Каким-то образом, я думаю, уже знал. Как и то, что мать девочки – Джина Притцер. Новость стала для меня одновременно и пощечиной, и почти… желанной. Потому что, когда я услышал об этом, то понял, что между нами действительно все кончено. Теперь я могу забыть его, оставить все в прошлом, потому что Шейн Каррауэй никогда не был увлечен мной по-настоящему… он никогда не интересовался парнями – и вот живое тому доказательство. Сейчас у него есть собственная семья, о которой нужно заботиться.

Но теперь, когда мы остались наедине в машине, стало понятно, что у меня не получилось оставить все позади.

— Вот почему я думаю, что нам было бы полезно поговорить, — продолжает Шейн. — Ты не знаешь всей истории.

Задаваясь вопросом, насколько ярко на моем лице написана заинтересованность, я решаю промолчать, чтобы не сболтнуть лишнего. Снова сосредоточившись на дороге, я, наконец, нахожу съезд на шоссе двадцать семь.

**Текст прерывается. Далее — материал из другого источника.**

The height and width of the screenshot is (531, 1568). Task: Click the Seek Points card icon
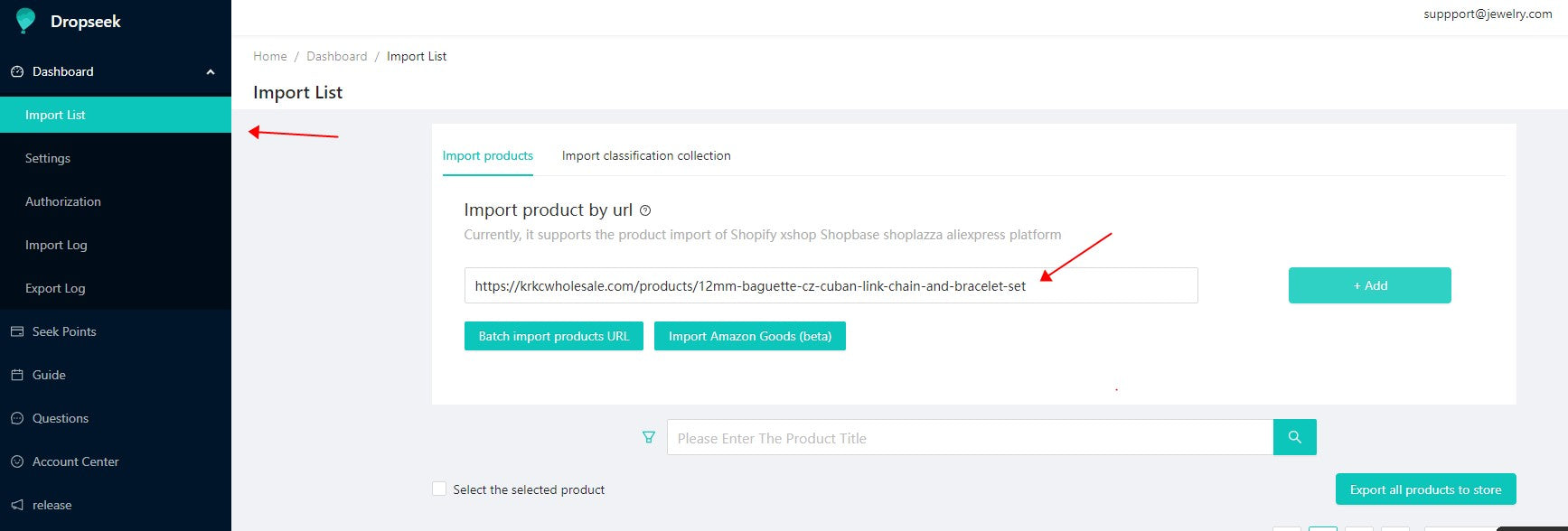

Шейн снова замолкает, и какое-то время мы едем в тишине, нарушаемой лишь тихими звуками музыки. И тут мне приходится резко нажать на тормоза, потому что машина передо мной решает резко перестроиться. Я бросаю взгляд на заднее сиденье, убеждаясь, что с урной все в порядке. Она осталась на прежнем месте.

— Теперь понимаю, почему Эв предпочитал ездить ночью, — говорит Шейн. — Думаю, он не сталкивался с подобными придурками.

— Придурки найдутся в любое время суток, — бормочу я.

И тогда все может пойти не так.

— Тебе не странно водить машину? — спрашивает он. — После того, что случилось с Эвереттом.

Не хочу ему отвечать. Не хочу больше с ним разговаривать. Поэтому я снова включаю музыку, сосредоточившись на дороге передо мной.

— Однажды мы с Эвом доехали до озера Онтарио, — через несколько минут говорит Шейн.

Я бросаю на него взгляд, а затем снова перевожу его на шоссе.

— Ваши родители не знали. Думаю, ты тоже. Мы поехали вскоре после того, как он получил права. Просто… сели в машину и тронулись. Думаю, сначала он слегка испугался и растерялся, и не хотел в этом признаваться. Но было жутко весело. Мы смогли увидеть озеро. Перекусили, и сразу же поехали обратно. Мне казалось, что его наругают за то, сколько бензина он истратил, но в итоге все обошлось, — он издает легкий смешок. — Боже, мы творили много несусветной херни, но тогда это казалось чем-то невероятно эпическим, понимаешь?

Эверетт всегда был довольно популярным: спортсмен, красавчик – типичный соседский парень, как в ситкомах по телеку, в которого влюбляются тупые девочки. В основном он старался держаться подальше от неприятностей, и я могу пересчитать по пальцам одной руки случаи, когда он делал что-то бунтарское – по крайней мере из того, что я знаю – и даже те поступки были типичны для парней его возраста. Но время от времени у него возникала какая-нибудь безумная, спонтанная идея, например, сорваться куда-нибудь, покрасить волосы в темно-бордовый цвет, научиться играть на гитаре, позволить Эддисону Уилкоксу проколоть себе ухо, сделать сальто назад с перил крыльца в детский бассейн, из-за чего он в итоге чуть не попал в отделение неотложной помощи. Словно в какой-то момент ему просто становилось безумно скучно, и прежде чем вы успевали опомниться, Эв уже совершал какую-то сумасбродную хрень. Просто вдруг. Ни с того ни с сего.